Un centenario importante. È quello della Rivista del Clero Italiano, celebrato con un convegno in streaming martedì 10 novembre. Monsignor Luca Bressan, vicario episcopale e da 25 anni redattore della Rivista, ne illustra i contenuti: «I temi affrontati vogliono essere, al tempo stesso, una ripresa dell’eredità della Rivista e un suo rilancio. Vogliamo aiutare i destinatari della pubblicazione – anzitutto, i preti, ma anche l’intero contesto ecclesiale – a leggere la sfida rappresentata dal mutamento di forma in atto nella Chiesa: mutamento che la pandemia sta accelerando».

Cosa s’intende per mutamento di forma?
Significa che la Chiesa, da ormai 70 anni, da prima del Concilio, si è accorta del cambiamento culturale in atto, innescato dalla grande trasformazione, dal grande rilancio economico che, dopo la seconda guerra mondiale, poneva domande culturali capaci di toccare anche la fede nei suoi nuclei fondamentali. Da qui la domanda su cosa servisse per essere adeguati a questa cultura, per riuscire ad annunciare la Salvezza, Gesù come Buona Notizia e che forma di Chiesa fosse necessaria a tale fine.

In questi 100 anni sono cambiate molte cose: la Rivista fu fondata da padre Gemelli e si rivolgeva, originariamente, a chi aveva responsabilità nel mondo ecclesiastico. L’obiettivo, ieri come oggi, è comunque di formare coscienze sacerdotali e cittadini responsabili?
Certamente. La Rivista è cambiata, ma per rimanere fedele alla sua missione. È nata per aiutare un clero, soprattutto il presbiterio più ordinario che accompagnava la vita delle persone, a formarsi una coscienza critica, a leggere con consapevolezza il proprio ministero e ruolo; a comprendere il grande dono che sono la fede cristiana e la presenza della Chiesa dentro la società. Questa intuizione iniziale è stata declinata in un momento segnato dal grande confronto della teologia della Chiesa con le scienze moderne – pensiamo a tutto il tema del modernismo -, ma anche da quello con le dittature che stavano nascendo.

Come si è posta, in anni più recenti, la Rivista?
Ha conosciuto un secondo grande momento nel confronto con il boom economico e, allo stesso tempo, con la liberalizzazione dei costumi, il Sessantotto, per arrivare poi a questa terza fase, nella quale ci misuriamo con il mondo digitale e i progressi scientifici acceleratisi negli ultimi vent’anni. L’uomo di oggi ha a disposizione potenzialità ed esperienze, capacità di intervento su se stesso – non più soltanto sulla natura e il mondo esterno -, inimmaginabili agli inizi della pubblicazione. In questa radicale evoluzione va anche inserito il cammino di autocoscienza della Chiesa. Mi piace, però, ricordare che la Rivista è sempre rimasta fedele, ha sempre letto il Vaticano II come punto di riferimento, riprendendolo nelle differenti fasi della sua recezione. Ne sono testimonianza le firme internazionali invitate a intervenire su questo tema.

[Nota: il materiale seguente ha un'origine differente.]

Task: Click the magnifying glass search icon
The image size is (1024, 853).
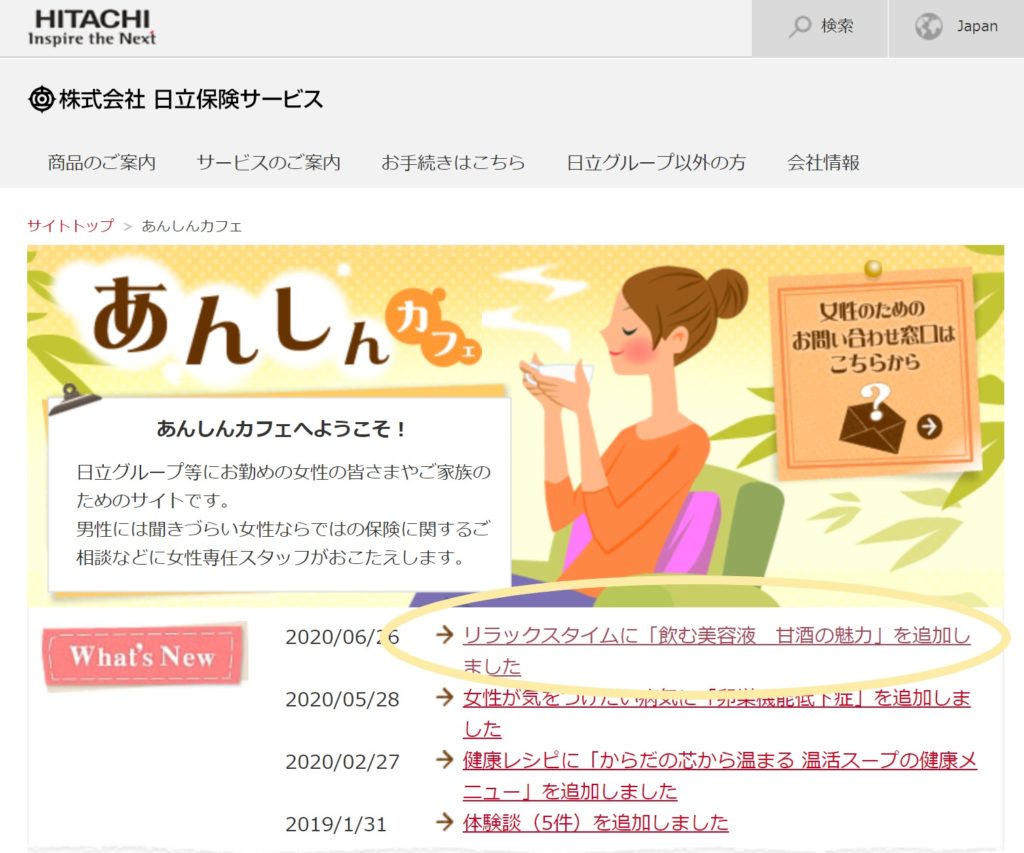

Saranno diverse le voci che interverranno nel convegno, che peraltro si svolgerà a pochi giorni dalla scomparsa del direttore storico, don Bruno Maggioni. Quali i profili dei relatori?
Il convegno – pensato in maniera più ampia e con più sedi all’inizio della prima pandemia – vuole mettere in luce le anime e i fuochi della Rivista, riflettendo, quindi, sul prete, sulla sua vocazione. Abbiamo chiesto a Pablo D’Ors di soffermarsi sulle origini e, allo stesso tempo, su come il prete oggi, nel mondo che cambia, abbia bisogno di nuove grammatiche nel costruire la sua figura e il suo stile di vita. Per questo abbiamo chiesto a Luciano Manicardi, priore di Bose, di portare la sua esperienza che ci può accompagnare nel comprendere come il mondo che cambia chieda al sacerdote nuove attenzioni, nuove modalità di presenza e anche di cura della sua persona. Il secondo panel sarà invece centrato sul confronto con la cultura e su come questa modelli la Chiesa. Teresa Bartolomei ci condurrà a interpretare le grandi sfide che pongono la Chiesa di fronte a confronti inediti. È bellissima la metafora che utilizzerà, quella del cieco: siamo come un cieco che a tentoni, o con alcuni sensi amplificati, cerca di capire quale sia la forma che sta prendendo il mondo. Infine, a me è chiesto di vedere come, in questo cambiamento culturale, la Chiesa, per rimanere fedele a se stessa, debba immaginare un modo di essere presente e di svolgere la sua cura pastorale, in parte inediti, ma anche capaci di rileggere la propria tradizione.